Non-pregnant rats were treated for 60 days by subcutanous administration of triptorelin at dose levels up to 200 μg/kg./day by daily subcutaneous injections. There was a treatment related delay in the recovery of female cycles once treatment was terminated, but after recovery and subsequent mating there were no effects on fertility or reproductive performance. Further, there were neither embryotoxic or teratotoxic effects nor effects on late prenatal and postnatal offspring development.

Pregnant rats were treated by subcutaneous administration of triptorelin at dose levels of 0.4, 2 or 10 μg/kg/day during the period of organogenesis No signs of maternal toxicity or teratogenicity were seen. However, a substantial increase in the number of luteal bodies was seen in all treated groups. Treatment with 2 μg/kg caused a slight increase in the mean placental weight while treatment with 10 μg/kg caused a marked increase in placental weight.

Pregnant rabbits were treated by subcutaneous administration of triptorelin to at dose levels of 0.5, 5 or 50 μg/kg/day during the period of organogenesis. Pre-implantation losses were observed in rabbits treated with the highest dose. When compared with the control group, a higher incidence of resorptions and abortions were observed at 50.0 µg/kg/day dosage.
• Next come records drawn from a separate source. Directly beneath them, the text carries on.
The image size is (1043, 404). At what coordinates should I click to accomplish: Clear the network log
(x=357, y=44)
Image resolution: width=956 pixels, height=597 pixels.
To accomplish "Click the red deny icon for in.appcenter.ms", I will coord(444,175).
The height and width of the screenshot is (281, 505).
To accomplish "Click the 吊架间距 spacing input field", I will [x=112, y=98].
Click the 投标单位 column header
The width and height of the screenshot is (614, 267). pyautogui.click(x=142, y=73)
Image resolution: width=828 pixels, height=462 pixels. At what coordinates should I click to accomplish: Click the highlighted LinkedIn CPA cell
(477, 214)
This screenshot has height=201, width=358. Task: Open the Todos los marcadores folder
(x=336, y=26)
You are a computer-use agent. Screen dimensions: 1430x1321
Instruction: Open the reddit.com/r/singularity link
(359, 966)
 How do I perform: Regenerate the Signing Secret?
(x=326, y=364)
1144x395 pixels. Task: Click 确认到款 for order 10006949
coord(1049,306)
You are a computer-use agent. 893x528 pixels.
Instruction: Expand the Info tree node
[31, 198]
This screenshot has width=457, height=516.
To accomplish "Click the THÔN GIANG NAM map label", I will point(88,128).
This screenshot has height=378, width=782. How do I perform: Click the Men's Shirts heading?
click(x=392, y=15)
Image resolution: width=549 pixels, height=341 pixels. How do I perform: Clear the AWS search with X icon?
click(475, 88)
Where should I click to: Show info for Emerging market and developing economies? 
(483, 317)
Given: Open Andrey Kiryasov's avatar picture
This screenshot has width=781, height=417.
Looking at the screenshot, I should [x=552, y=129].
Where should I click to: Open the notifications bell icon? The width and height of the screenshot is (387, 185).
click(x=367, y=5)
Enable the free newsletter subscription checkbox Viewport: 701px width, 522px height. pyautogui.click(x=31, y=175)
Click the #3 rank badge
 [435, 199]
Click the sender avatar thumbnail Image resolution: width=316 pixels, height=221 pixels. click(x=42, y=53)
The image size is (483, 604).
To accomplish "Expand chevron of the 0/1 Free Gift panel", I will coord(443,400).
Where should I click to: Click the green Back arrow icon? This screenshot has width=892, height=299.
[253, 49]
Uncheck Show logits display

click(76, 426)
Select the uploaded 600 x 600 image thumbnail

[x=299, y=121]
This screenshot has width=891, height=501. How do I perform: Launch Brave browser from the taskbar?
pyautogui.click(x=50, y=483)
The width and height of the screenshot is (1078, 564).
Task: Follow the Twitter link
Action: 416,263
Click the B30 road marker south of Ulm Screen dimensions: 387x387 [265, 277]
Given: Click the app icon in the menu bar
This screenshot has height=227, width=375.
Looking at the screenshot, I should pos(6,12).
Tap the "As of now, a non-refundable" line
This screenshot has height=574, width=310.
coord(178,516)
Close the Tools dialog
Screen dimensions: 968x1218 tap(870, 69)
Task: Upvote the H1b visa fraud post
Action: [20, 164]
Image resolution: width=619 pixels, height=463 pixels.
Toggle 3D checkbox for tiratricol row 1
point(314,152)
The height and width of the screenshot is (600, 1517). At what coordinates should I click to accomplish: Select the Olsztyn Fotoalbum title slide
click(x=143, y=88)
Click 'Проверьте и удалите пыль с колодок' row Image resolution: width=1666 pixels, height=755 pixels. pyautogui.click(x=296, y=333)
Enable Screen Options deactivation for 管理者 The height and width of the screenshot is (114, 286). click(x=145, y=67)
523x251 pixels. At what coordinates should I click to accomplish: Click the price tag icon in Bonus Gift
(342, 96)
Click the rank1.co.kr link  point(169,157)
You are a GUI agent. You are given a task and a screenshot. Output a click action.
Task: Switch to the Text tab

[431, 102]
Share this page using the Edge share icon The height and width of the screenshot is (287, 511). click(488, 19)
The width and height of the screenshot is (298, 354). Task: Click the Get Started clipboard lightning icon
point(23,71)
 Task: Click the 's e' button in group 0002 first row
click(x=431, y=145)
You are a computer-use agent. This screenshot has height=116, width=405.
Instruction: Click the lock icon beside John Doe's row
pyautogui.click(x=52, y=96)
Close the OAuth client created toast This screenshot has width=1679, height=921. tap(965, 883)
Fetal survival, growth and morphological development were unaffected at dose-levels up to 50.0 µg/kg/day.

Pregnant Cynomolgus monkeys were given single intramuscular injections of 1500 μg triptorelin/animal (ca. 375 μg/kg) as a slow release formulation on day 10 and day 40 post-coitum The treatment did not affect parturition and had no maternal or embryotoxic effects.

Local Toxicity Studies

There are no studies on the local toxicity of DECAPEPTYL. However, several studies on local toxicity were performed in rabbits using triptorelin microparticles. No signs of systemic toxicity were seen in these studies and the subcutaneous treatment with triptorelin microparticles caused only transient local reactions (edema, erythema).